Tome-se um caso concreto. Em
maio do ano passado, a Justiça britânica permitiu que o casal Raj e Shahana Hashimi gerasse, com auxílio
de técnicas de reprodução assistida,
um embrião cuja medula óssea fosse
compatível com a de outro filho,
Zain Hashimi, então com quatro
anos, que sofre de uma doença (talassemia beta maior) cujo tratamento consiste num transplante de medula. Não haviam sido localizados
outros doadores compatíveis. Infelizmente, Shahana acabou sofrendo
um aborto espontâneo, e o pequeno
Zain segue sem um doador.
A talassemia beta é uma doença hereditária que acomete os glóbulos
vermelhos do sangue. Nos casos
mais graves, como o de Zain, a vida
pode ser prolongada por décadas
com transfusões de sangue e uso de
drogas. O transplante de medula óssea, porém, melhora as chances de
sobrevivência do menino, além de
acrescentar-lhe qualidade de vida. Os
riscos para o doador são reduzidos.
É difícil deixar de se solidarizar
com Zain. Se a seleção de embriões já
é admitida para outras finalidades,
como evitar doenças genéticas no
próprio nascituro, e se a doação de
medula é lícita entre irmãos, mesmo
menores, é razoável permitir a seleção. Foi o que decidiu a HFEA após
considerar que o procedimento de
teste dos tecidos (que ocorre quando
o embrião tem só oito células) é seguro e que há justificativas médicas
que tornam ético todo o processo.
É verdade que o relaxamento das
regras para "projetar" bebês no Reino Unido está longe de tornar a técnica menos polêmica. As dúvidas éticas são respeitáveis. Em algum grau,
o bebê projetado estaria sendo usado
como banco de tecidos, isto é, como
um meio, e não como um fim, o que
poderia ser considerado imoral.
O problema talvez se resolva com a
exploração do grau. Se a idéia fosse
gerar um bebê apenas para roubar-lhe os tecidos e depois descartá-lo, a
objeção se colocaria, mas não é o que
ocorre. Em princípio, o bebê doador
será mais um filho do casal. E não
podemos tentar julgar as motivações
que levam alguém a querer um filho.
Esse é o reino da mais pura subjetividade e assim deve permanecer.

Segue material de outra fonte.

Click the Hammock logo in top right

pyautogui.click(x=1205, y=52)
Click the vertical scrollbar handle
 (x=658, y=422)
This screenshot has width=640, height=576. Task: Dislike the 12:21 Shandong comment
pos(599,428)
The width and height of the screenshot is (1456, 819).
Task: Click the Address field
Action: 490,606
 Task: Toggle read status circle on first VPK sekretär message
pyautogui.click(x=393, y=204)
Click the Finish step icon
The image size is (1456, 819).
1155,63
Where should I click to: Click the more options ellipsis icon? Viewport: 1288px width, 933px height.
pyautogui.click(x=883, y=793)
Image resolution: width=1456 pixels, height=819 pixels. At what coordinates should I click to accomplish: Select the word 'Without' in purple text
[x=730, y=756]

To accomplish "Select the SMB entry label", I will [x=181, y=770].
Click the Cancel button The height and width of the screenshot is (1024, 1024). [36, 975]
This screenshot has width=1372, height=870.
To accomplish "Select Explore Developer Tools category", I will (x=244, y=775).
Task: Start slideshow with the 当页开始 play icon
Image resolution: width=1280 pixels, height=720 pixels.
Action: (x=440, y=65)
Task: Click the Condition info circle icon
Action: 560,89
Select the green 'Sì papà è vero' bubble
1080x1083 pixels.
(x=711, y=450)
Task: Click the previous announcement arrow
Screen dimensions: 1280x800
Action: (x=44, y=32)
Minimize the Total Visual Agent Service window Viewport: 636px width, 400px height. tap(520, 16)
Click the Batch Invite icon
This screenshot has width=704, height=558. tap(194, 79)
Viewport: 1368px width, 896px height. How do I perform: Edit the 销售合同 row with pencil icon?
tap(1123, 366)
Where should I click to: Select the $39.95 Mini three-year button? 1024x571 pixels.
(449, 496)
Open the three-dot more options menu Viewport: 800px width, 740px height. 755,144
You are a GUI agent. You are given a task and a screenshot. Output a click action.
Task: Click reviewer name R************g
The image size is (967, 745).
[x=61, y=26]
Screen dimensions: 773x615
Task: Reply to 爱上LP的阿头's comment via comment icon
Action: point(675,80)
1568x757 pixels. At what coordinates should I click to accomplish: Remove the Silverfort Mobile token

Também há quem tema que a seleção médica de embriões seja o primeiro passo para a seleção estética e
mesmo para a manipulação genética. Esse de fato é um risco. Mas a
possibilidade de que alguém faça algo errado não pode servir de pretexto
para proibir o que parece certo.
A discussão pública sobre o que é
ou não aceitável diante das novas
perspectivas abertas pela ciência precisa ser ampliada. Os britânicos a estão travando. No Brasil, infelizmente, o assunto segue quase ignorado.